- _Entries provided_:

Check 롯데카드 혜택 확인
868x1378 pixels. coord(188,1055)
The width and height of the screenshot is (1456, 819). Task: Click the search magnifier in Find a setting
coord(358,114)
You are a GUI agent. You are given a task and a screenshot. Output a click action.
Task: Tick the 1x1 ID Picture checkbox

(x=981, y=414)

* * *

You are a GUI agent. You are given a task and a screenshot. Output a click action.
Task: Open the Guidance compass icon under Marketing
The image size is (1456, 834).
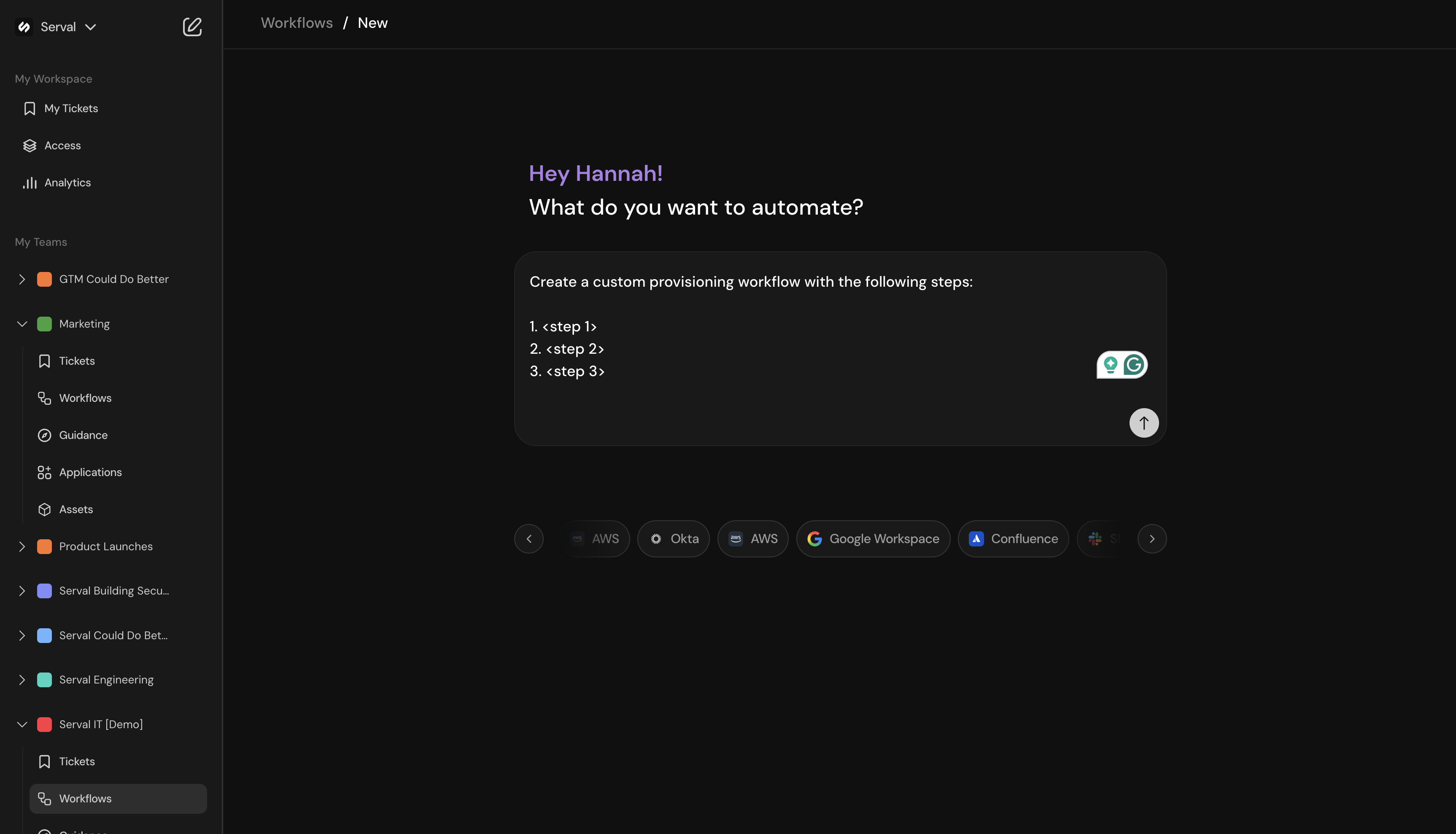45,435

- _Written instruction_:
Write out the records from the line with "The width and" up to and including the line with "(x=981, y=414)", keeping every line as it stands.

- _Expected answer_:
The width and height of the screenshot is (1456, 819). Task: Click the search magnifier in Find a setting
coord(358,114)
You are a GUI agent. You are given a task and a screenshot. Output a click action.
Task: Tick the 1x1 ID Picture checkbox

(x=981, y=414)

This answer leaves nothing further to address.